**Text section**
========
As we breathe a sigh of relief after the amazing outcome of the serious midair in Denver this month, with a parachuting Cirrus and a cool Metro pilot unaware of the chunk taken away from his plane, I am driven to think of my own near misses, the learnings from it, and how to avoid them altogether.
The principle of the implementation of Air Traffic Control was to address the fact that, although huge, the sky is limited, especially by airspace, airways, and approach paths. As they got busier and busier by the first half of the 20th century, high profile midair collisions happened, inspiring the incredible system we have today, capable of handling thousands of flights per day nearly flawlessly. Yes, I used the word “nearly” on purpose, because ATC is made and followed by humans, therefore, some mistakes do happen—or in many cases ATC is unable to arrest some pilot mistakes fast enough. And from the very beginning of controlled airspace comes the first near miss I had.
I learned to fly at an uncontrolled airfield in central Florida, therefore we used a CTAF (common traffic advisory frequency) to coordinate the traffic among ourselves. Curiously, students tend to get scared of talking to a tower, but the truth is, at controlled fields you pretty much do whatever you are told. At uncontrolled ones, it is much more critical to know where you are, where others are, and how to get where you want to and how to communicate that effectively. And since we always had a busy skydiving activity going on, with the SkyVan and Pilatus pilots using the crossing runway to save time, the room for mistakes was even smaller. With time and practice, most of us dealt well with it, and despite parachuters raining over the field on sunny days, their pilots were really good in land and hold short operations.
As I did my first takeoff ever, in a Cessna 152 that warm afternoon in May 2012, we climbed out off runway 30 with the not so great Cessna rate, and after reaching 700 ft we turned 45 degrees to the right to head to what we used to call the “northern practice area.” Completely overwhelmed by those first minutes as a student pilot in a real airplane, with my instructor busy telling me things, we were climbing through about 2000 ft—unaware of a commercial multiengine checkride happening three miles behind, two miles behind, one mile behind…
My promising pilot career almost ended in the first 10 minutes logged. The Piper PA-34 Seneca just passed us from the right, maybe with the trainee under the hood, or the examiner looking at something else—we will never know, as they never saw us. Fortunately we were a couple hundred feet apart, and both my career and theirs is still on nearly a decade later.
We were in Class E airspace, but heading to the practice area, 15 miles north, for maneuvers. Thus, we were both out of the airport frequency, but not yet reporting on the practice area radio. So, first lesson here: data shows that over half of mid-air collisions happen from behind, when a faster aircraft overtakes a slower one. This is true in the pattern and en route alike. So, always think ahead—even more so if you are flying a fast one.
What takes me to the second near miss I had, much later. Months passed and as a Private Pilot with an Instrument rating, I rented a Cessna 152 to build hours. I knew that ahead of me there was Cessna 172 who had departed minutes earlier. As I took off and headed out of the pattern to call approach and ask for a VFR flight following, I kept climbing. Again, we were outside of Class C airspace, so it took a while to get two-way radio communication, a discrete transponder code, and ident.
========
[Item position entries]

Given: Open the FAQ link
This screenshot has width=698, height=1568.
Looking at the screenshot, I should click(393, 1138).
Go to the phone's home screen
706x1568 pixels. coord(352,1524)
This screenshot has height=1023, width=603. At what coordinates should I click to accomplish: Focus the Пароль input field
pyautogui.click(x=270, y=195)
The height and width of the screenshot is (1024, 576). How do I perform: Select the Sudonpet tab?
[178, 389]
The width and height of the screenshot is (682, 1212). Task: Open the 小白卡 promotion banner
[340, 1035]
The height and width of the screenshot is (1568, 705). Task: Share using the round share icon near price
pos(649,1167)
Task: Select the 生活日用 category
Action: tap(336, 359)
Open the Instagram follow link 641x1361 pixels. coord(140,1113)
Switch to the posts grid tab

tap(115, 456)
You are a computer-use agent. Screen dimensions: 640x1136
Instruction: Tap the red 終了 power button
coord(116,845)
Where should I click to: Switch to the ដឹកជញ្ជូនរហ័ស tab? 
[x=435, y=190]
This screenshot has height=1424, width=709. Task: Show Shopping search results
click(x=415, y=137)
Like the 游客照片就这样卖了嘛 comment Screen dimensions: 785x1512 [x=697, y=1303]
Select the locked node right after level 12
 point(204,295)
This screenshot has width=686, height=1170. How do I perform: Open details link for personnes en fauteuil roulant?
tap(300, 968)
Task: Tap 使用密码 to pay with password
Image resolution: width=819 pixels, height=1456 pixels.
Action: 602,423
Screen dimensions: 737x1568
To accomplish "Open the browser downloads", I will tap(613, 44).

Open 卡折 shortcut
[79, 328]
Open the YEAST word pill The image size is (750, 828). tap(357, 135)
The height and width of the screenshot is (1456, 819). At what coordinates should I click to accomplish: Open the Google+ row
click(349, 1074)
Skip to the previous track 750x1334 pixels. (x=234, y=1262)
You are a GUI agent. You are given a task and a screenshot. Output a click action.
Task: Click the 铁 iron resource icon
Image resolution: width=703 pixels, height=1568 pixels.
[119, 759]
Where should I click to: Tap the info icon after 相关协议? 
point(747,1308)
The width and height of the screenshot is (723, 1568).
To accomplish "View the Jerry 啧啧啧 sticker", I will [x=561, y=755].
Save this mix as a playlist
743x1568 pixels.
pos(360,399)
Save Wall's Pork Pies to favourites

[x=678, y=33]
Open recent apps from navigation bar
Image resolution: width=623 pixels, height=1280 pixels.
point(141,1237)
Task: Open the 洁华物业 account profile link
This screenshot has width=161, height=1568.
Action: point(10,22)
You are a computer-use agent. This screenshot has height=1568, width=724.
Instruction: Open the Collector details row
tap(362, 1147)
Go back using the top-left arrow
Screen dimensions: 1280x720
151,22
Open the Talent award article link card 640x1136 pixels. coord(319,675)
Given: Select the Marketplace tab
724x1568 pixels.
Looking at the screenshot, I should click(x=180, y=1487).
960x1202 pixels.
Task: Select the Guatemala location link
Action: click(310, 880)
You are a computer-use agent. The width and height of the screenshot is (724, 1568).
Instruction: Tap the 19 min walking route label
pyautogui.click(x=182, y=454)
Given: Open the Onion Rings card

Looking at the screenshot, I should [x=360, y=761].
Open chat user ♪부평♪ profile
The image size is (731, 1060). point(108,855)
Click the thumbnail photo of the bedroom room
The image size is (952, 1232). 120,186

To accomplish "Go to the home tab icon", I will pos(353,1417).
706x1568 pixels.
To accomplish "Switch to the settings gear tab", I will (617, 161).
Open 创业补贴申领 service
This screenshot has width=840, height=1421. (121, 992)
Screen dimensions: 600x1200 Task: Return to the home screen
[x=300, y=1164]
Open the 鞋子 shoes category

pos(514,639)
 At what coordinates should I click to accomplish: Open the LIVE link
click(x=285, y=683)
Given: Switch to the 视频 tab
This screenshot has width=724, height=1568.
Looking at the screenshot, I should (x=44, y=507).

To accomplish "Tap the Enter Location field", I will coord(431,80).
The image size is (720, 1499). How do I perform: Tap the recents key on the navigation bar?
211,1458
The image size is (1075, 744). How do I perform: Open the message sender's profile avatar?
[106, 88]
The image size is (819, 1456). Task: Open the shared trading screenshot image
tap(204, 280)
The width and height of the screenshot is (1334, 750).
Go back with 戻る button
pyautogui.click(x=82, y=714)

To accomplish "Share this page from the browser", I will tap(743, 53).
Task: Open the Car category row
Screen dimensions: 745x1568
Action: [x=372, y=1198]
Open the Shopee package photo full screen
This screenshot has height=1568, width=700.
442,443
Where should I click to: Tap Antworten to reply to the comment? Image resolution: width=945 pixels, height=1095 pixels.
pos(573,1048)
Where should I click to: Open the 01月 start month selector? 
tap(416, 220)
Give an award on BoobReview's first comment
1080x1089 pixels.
========
**Tasks to perform**
• A. In the article on near misses, what aircraft passed the author's Cessna 152 from the right during the first flight?
• B. List every aircraft type or model named in the article on near misses.
• C. Go on with the article on near misses after its final sentence.

**Answers given**
• A. A Piper PA-34 Seneca.

• B. Cirrus, Metro, SkyVan, Pilatus, Cessna 152, Piper PA-34 Seneca, Cessna 172

• C.
Out of nowhere, the Cessna 172 just appeared—very close to my head! I made a quick left turn, avoided the other airplane, and life went on. Apparently the instructor in the other airplane had exactly the same path in mind when she took off, but since she flew a bit more to the north before returning, we ended up at nearly the same point in space and time, despite the difference in time and performance: recipe for disaster.
Second lesson: high wing airplanes give you a nice view of the ground, but they can get you in trouble with traffic above. Keep that in mind.
One year later, already a commercial multiengine pilot but still seeking a job, I did my favorite vacation program: cross-country with friends. We were renting a beautiful Piper Archer, equipped with a Garmin 530 that actually showed traffic! As trivial as it is today to fly with that information over busy Gulf skies, at that time it was a game changer. I even liked night cross-countries a lot because spotting other targets was much easier. With that powerful feature, what could go wrong flying on a beautiful morning from South Florida to DC?
Somewhere over the Georgia coast, under VFR flight following with Savannah, we saw a target on the GPS screen. It was climbing, from below us. We asked Savannah, but the guy was not talking to them. We just turned left and the Cirrus passed like an elevator less than half a mile east of us.
Lesson three: ADS-B is an amazing tool, and we might get some improvement in the number of mid-airs with its introduction.
A few days later, we jumped in the backseat of a friend’s Cessna 172 in Virginia and crossed the Appalachians to have an amazing steak for lunch. It was a short flight and the guys decided not to call anyone but the destination airport. Just as we were over a valley, trying to find our destination in the morning haze, a single engine piston showed up out of nowhere and my friend had to quickly maneuver out of its way. Well, I don’t know if the other airplane was in contact with anyone, but we weren’t, and that fault is entirely ours.
Lesson four: get a VFR flight following. It is not a perfect solution, and you are still expected to see and avoid, but it is definitely an extra layer.
First in GA, and later in the airlines, I had other opportunities to see nearby traffic. For the small ones, remember: beautiful days are more likely to have mid-air collisions. Simply put, more people are flying out there, relying often on their eyes only. So, just because it is a perfect day to fly, do not let your guard down. If another traffic is stationary on your window, it is time to do something. And many formation flights are the start of a chain of events that lead to a midair: don’t be that guy. Train, communicate, take every minute in the air seriously, even more so if planning on flying deliberately close to someone else.
In the airlines, TCAS is king: here and there you will have some advisories, but be ready for the resolution maneuver. It is not that complicated and we do it every six months in the simulator. If you can skip all the fuzz watching for traffic around and being gentle on your climb and descent rates, it’s much better. Most of the “at or below” and “at or above” restrictions on the chart have to do with converging traffic, so keep an eye on that.
The sky is huge, but we are fast enough to shrink it beyond the acceptable amount.